**Problem to solve**
Return the following listing verbatim, reproducing every line without alteration.

Source material start

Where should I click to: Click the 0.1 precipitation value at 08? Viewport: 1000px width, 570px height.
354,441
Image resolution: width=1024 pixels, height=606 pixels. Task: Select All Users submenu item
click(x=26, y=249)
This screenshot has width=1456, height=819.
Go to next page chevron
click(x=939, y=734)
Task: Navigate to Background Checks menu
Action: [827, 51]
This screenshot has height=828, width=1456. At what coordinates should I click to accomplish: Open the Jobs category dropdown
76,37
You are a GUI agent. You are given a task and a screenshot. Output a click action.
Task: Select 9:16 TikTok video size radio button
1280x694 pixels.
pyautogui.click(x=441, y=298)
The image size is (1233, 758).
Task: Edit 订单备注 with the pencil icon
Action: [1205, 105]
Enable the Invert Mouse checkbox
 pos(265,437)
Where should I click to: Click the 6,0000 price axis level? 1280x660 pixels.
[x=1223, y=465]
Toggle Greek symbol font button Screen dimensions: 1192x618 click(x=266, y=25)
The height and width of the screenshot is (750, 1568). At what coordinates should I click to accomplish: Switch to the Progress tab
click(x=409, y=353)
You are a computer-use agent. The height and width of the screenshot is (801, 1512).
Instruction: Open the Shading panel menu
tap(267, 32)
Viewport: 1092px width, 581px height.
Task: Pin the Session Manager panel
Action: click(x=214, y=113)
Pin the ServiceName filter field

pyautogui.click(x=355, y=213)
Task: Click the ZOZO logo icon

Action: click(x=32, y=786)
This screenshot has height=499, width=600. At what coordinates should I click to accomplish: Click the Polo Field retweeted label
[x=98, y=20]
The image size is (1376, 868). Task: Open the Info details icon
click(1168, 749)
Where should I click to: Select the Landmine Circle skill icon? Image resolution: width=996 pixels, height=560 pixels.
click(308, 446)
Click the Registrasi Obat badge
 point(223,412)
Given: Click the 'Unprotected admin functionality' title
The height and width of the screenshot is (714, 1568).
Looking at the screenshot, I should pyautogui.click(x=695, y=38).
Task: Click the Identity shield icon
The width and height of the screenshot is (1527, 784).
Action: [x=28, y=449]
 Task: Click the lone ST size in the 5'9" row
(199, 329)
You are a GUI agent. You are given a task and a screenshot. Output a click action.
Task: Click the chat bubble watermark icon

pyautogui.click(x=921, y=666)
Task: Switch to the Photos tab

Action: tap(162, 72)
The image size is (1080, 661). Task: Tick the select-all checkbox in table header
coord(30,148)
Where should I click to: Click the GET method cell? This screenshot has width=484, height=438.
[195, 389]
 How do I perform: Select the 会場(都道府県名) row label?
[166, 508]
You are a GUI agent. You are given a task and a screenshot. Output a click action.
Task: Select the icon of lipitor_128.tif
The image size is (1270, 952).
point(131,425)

Source material end

**Final answer**
Where should I click to: Click the 0.1 precipitation value at 08? Viewport: 1000px width, 570px height.
354,441
Image resolution: width=1024 pixels, height=606 pixels. Task: Select All Users submenu item
click(x=26, y=249)
This screenshot has width=1456, height=819.
Go to next page chevron
click(x=939, y=734)
Task: Navigate to Background Checks menu
Action: [827, 51]
This screenshot has height=828, width=1456. At what coordinates should I click to accomplish: Open the Jobs category dropdown
76,37
You are a GUI agent. You are given a task and a screenshot. Output a click action.
Task: Select 9:16 TikTok video size radio button
1280x694 pixels.
pyautogui.click(x=441, y=298)
The image size is (1233, 758).
Task: Edit 订单备注 with the pencil icon
Action: [1205, 105]
Enable the Invert Mouse checkbox
 pos(265,437)
Where should I click to: Click the 6,0000 price axis level? 1280x660 pixels.
[x=1223, y=465]
Toggle Greek symbol font button Screen dimensions: 1192x618 click(x=266, y=25)
The height and width of the screenshot is (750, 1568). At what coordinates should I click to accomplish: Switch to the Progress tab
click(x=409, y=353)
You are a computer-use agent. The height and width of the screenshot is (801, 1512).
Instruction: Open the Shading panel menu
tap(267, 32)
Viewport: 1092px width, 581px height.
Task: Pin the Session Manager panel
Action: click(x=214, y=113)
Pin the ServiceName filter field

pyautogui.click(x=355, y=213)
Task: Click the ZOZO logo icon

Action: click(x=32, y=786)
This screenshot has height=499, width=600. At what coordinates should I click to accomplish: Click the Polo Field retweeted label
[x=98, y=20]
The image size is (1376, 868). Task: Open the Info details icon
click(1168, 749)
Where should I click to: Select the Landmine Circle skill icon? Image resolution: width=996 pixels, height=560 pixels.
click(308, 446)
Click the Registrasi Obat badge
 point(223,412)
Given: Click the 'Unprotected admin functionality' title
The height and width of the screenshot is (714, 1568).
Looking at the screenshot, I should pyautogui.click(x=695, y=38).
Task: Click the Identity shield icon
The width and height of the screenshot is (1527, 784).
Action: [x=28, y=449]
 Task: Click the lone ST size in the 5'9" row
(199, 329)
You are a GUI agent. You are given a task and a screenshot. Output a click action.
Task: Click the chat bubble watermark icon

pyautogui.click(x=921, y=666)
Task: Switch to the Photos tab

Action: tap(162, 72)
The image size is (1080, 661). Task: Tick the select-all checkbox in table header
coord(30,148)
Where should I click to: Click the GET method cell? This screenshot has width=484, height=438.
[195, 389]
 How do I perform: Select the 会場(都道府県名) row label?
[166, 508]
You are a GUI agent. You are given a task and a screenshot. Output a click action.
Task: Select the icon of lipitor_128.tif
The image size is (1270, 952).
point(131,425)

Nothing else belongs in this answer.